Another thing that has kept this team focused is the end of last season.

“We have a chip on our shoulder,” Lanter said matter of factly. “I remember on the way back from the Corbin game, (senior receiver) Reiley Colwick putting on our group chat ‘Next year’s going to be a movie. We’re going to write our own story.’ From that moment on we took it and ran with it. We feel like it’s our destiny to win a state championship.

“Playing at Boyle if you don’t win a state championship then you’re not successful,” he added. “We always thought we’d win our junior and senior years. It didn’t happen for us last year but it did happen our sophomore year. We do feel like it’d be a let down if we don’t win it this year. We’d feel like we were an overhyped class. Everybody talks about how a good of a class we were, but if we don’t win state then we weren’t.”

And for Lanter, personally, one last thing has kept him motivated: being overlooked by colleges.

Despite being one of the most prolific passers in the state and the quarterback of the best offense in the state, Lanter isn’t getting the college looks as other signal callers. In the two matchups against Lexington Catholic and quarterback Beau Allen — who is committed to UK — Lanter went in looking to prove he was the best QB on the field, and did it. 

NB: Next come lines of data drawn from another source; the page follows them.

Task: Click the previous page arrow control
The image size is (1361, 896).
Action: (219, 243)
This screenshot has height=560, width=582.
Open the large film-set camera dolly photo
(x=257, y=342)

“I feel overlooked. I don’t think a few inches and pounds should determine where I go to college because I can throw a football just as good as anybody,” he said. “I can win football games and I feel like that’s the most important thing. I feel like colleges get too focused on size instead of the intangibles.”

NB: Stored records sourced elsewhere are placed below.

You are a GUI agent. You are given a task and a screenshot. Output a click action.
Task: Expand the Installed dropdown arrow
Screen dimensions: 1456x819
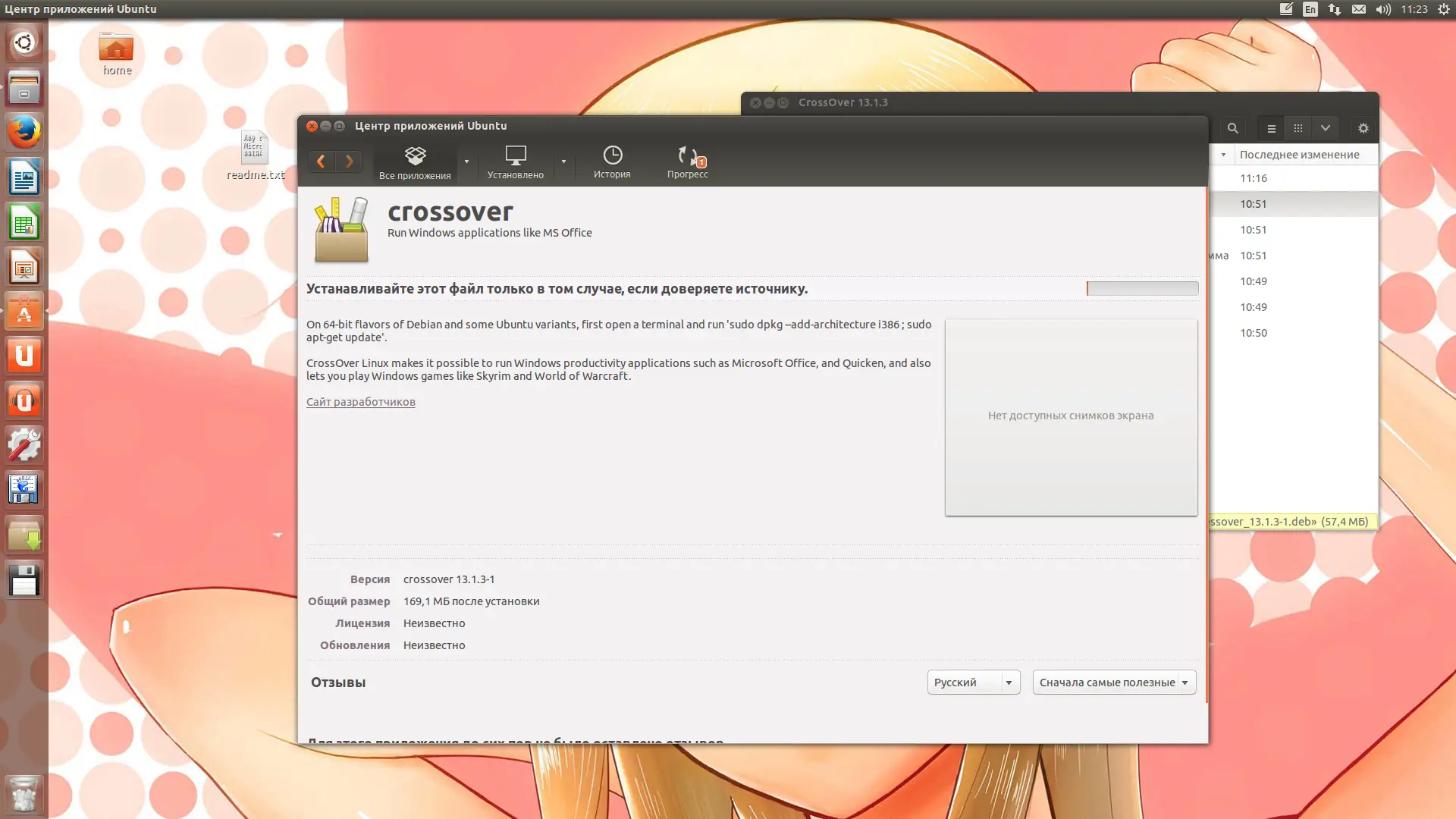(563, 162)
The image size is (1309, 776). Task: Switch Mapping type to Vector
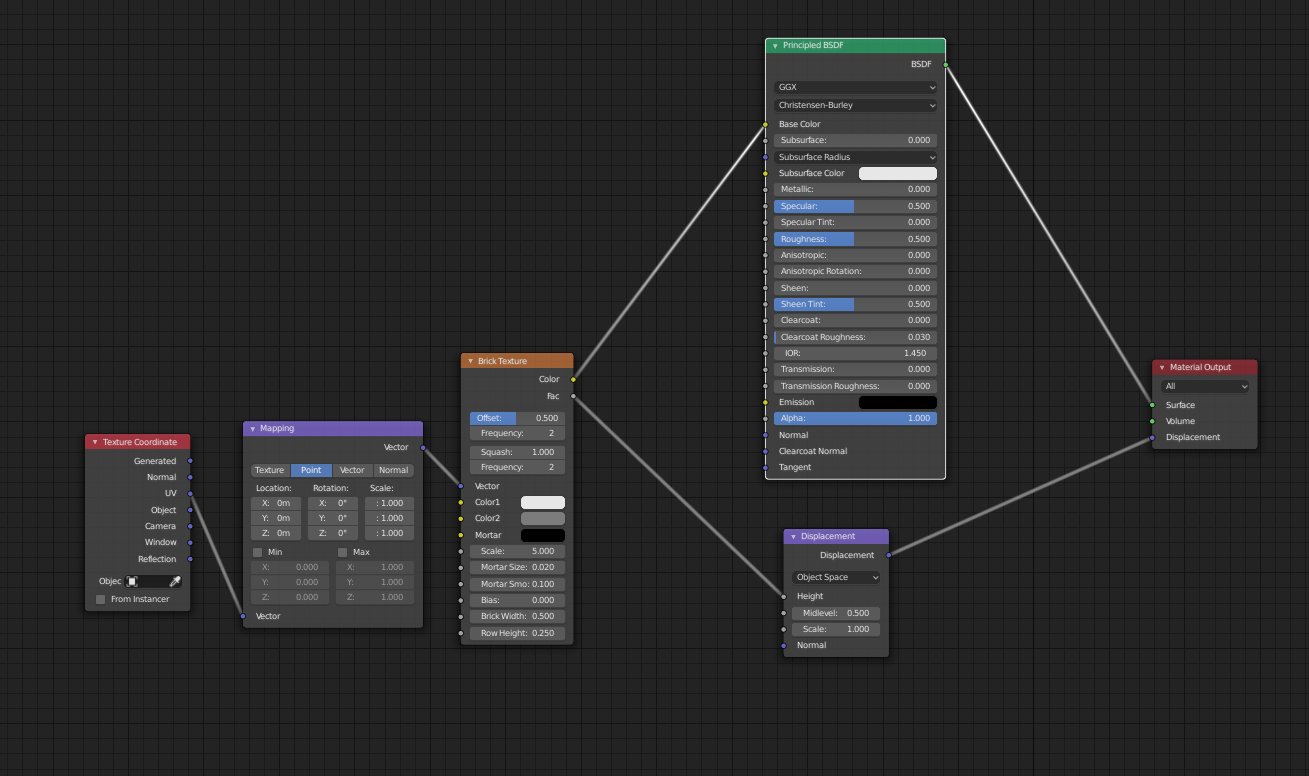coord(352,469)
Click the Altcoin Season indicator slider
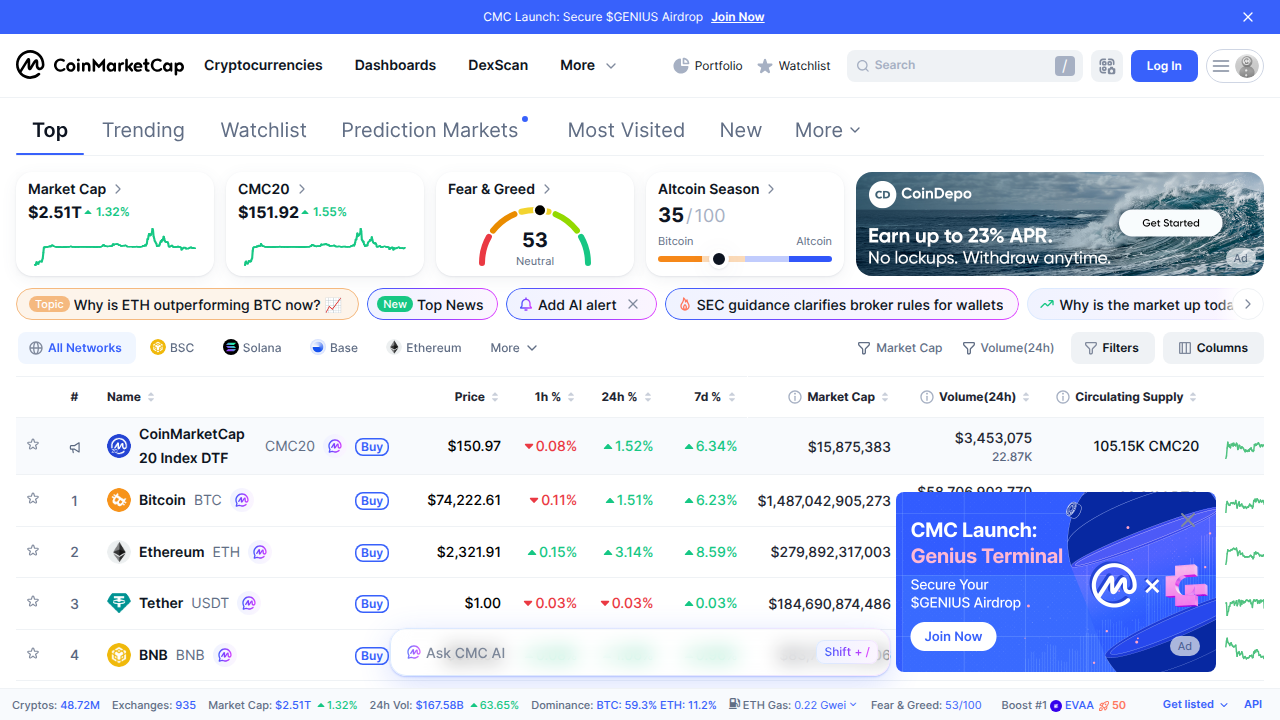 pos(719,259)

“I totally agree with that,” Reese Smith said. “I don’t think he was being arrogant — I think he’s telling the truth… He might not be the biggest guy on the field — but he’s got that chip. He’s got a heart that can play at the next level. You just can’t teach that. 

“Nowadays you can get overlooked if you’re not the right size or whatever. Whoever lands him is going to be lucky and I know he’s going to put on a show wherever he goes.”

“I do feel disrespected but at the same time I’m going to end up where I end up so I don’t worry about it anymore,” Lanter said.

Lanter and the Rebels continue the mission Friday night when they welcome last year’s Class 3A state champion Central to Rebel Stadium.